STATED PROBLEM: Continue the description of the semiconductor fabrication steps, starting after its last sentence; the data that follow it are not part of that description.

TEXT SECTION:
* start *

As illustrated in FIGS. 11Aa and 11Ab, the insulating layer 10 such as a silicon nitride layer is formed on the substrate, and a plurality of contacts 12 and the plurality of lower electrodes 11 are formed in the insulating layer 10. Furthermore, the insulating layer 81 such as a high-k layer is formed on the insulating layer 10.

Furthermore, a plurality of through grooves 41t penetrating the insulating layer 81 and extending along the Y direction is formed while leaving portions of the insulating layer 81 overlapping the lower electrodes 11 in the Z direction.

As illustrated in FIGS. 11Ba and 11Bb, the through grooves 41t are filled with an insulating layer 41 such as a SiO layer or a low-k layer.

As illustrated in FIGS. 11Ca and 11Cb, a tungsten layer 30b and the insulating layer 82 such as a high-k layer are formed in the order mentioned on the insulating layers 81 and 41. Furthermore, a plurality of through grooves 42t penetrating the insulating layer 82 and extending along the Y direction is formed while leaving portions of the insulating layer 82 overlapping the lower electrodes 11 in the Z direction.

As illustrated in FIGS. 11Da, 11Db, and 11E, the through grooves 42t are filled with an insulating layer 42 such as a SiO layer or a low-k layer. As a result, the insulating layers 41 and 42 vertically sandwiching the tungsten layer 30b except for the positions overlapping the lower electrodes 11 in the Z direction are formed in the insulating layers 81 and 82, respectively.

As illustrated in FIGS. 12Aa and 12Ab, a plurality of through grooves 240t penetrating the insulating layer 82, the tungsten layer 30b, and the insulating layer 81 and extending along the Y direction is formed at positions deviated from the plurality of lower electrodes 11. At this point, intersecting portions with the through groove 240t of the insulating layers 41 and 42 extending in the Y direction in the insulating layers 81 and 82 may also be removed. As a result, the tungsten layer 30b is processed into a pattern of the plurality of gate electrodes 30.

As illustrated in FIGS. 12Ba, 12Bb, and 12C, the through grooves 240t is filled with an insulating layer 240 such as a SiO layer or a low-k layer. In addition, a plurality of through-holes 260h penetrating the insulating layer 82, the gate electrodes 30, and the insulating layer 81 and reaching the lower electrodes 11 is formed at positions overlapping with the plurality of lower electrodes 11 in the Z direction.

As a result, the insulating layers 81 and 82 surround the peripheries of the plurality of through-holes 260h, and the insulating layers 240, 41, and 42 extending in a lattice pattern in the X direction and the Y direction in the insulating layers 81 and 82 on and under the gate electrodes 30 are formed.

* end *

MATERIAL PROVIDED:
* start *

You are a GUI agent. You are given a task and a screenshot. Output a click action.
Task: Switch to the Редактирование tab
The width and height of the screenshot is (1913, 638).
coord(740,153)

* end *

REPLY TO THE TASK:
As illustrated in FIGS. 13Aa and 13Ab, for example, gate insulating layers 62 that cover the sidewalls of the plurality of through-holes 260h are formed by a similar method to that in the second embodiment described above. In addition, the plurality of through-holes 260h is each filled with a semiconductor layer 261f such as an IGZO layer.

As illustrated in FIGS. 13Ba and 13Bb, the semiconductor layer 261f on the upper surfaces of the insulating layers 240 is removed by CMP or the like. As a result, the semiconductor layer 261f is individually separated to become channel layers 261 constituted by a single semiconductor layer. Moreover, as a result, the plurality of pillars 260 each including a channel layer 261 and a gate insulating layer 62 is formed.

Then, an insulating layer 50 is formed, upper electrodes 51 connected to the channel layers 260 are formed in the insulating layer 50, and plugs 52 penetrating the insulating layer 50 and connected to the upper electrodes 51 are formed, for example, by a similar method to that in the first embodiment described above.

In the above manner, the semiconductor device 2a according to the modification is manufactured.

According to the semiconductor device 2a of the modification, at the position at the height of the insulating layers 81 and 82, the insulating layers 41 and 42 such as a SiO layer or a low-k layer are also included between the plurality of channel layers 260 arranged in the Y direction. As a result, the dielectric constant of the interlayer insulating layers can be lowered, and the speed of operation of the vertical transistor can be further increased.

According to the semiconductor device 2a of the modification, other effects similar to those of the semiconductor device 2 of the second embodiment described above are achieved.

Other Modifications

In the second embodiment and the modification described above, the channel layers 261 of the vertical transistors include a single semiconductor layer. However, it is also possible to apply a channel layer 61 including semiconductor layers 61c and 61e of the first embodiment and the modification to these structures including the insulating layers 240, 41, 42, 81, and 82 as the interlayer insulating layers. An example is illustrated in FIGS. 14A to 14C.

FIGS. 14A to 14C are schematic diagrams illustrating exemplary structures of semiconductor devices 3 according to other modifications. More specifically, FIG. 14A is a cross-sectional view of a semiconductor device 3a, to which the structure of the second embodiment described above is applied, taken in the X direction. FIG. 14B is a cross-sectional view of a semiconductor device 3b, to which the structure of the modification of the second embodiment described above is applied, taken in the X direction. FIG. 14C is a cross-sectional view of the semiconductor devices 3 (3a and 3b) taken in the Y direction.

As illustrated in FIGS. 14A to 14C, the semiconductor devices 3 include a channel layer 61 including a semiconductor layer 61c such as an IGZO layer serving as a core portion of a channel layer 61 and a semiconductor layer 61e such as an IGZO layer covering the semiconductor layer 61c and having a higher content rate of a metal having a higher carrier concentration such as In than that of the semiconductor layer 61c, similarly to the above-described first embodiment.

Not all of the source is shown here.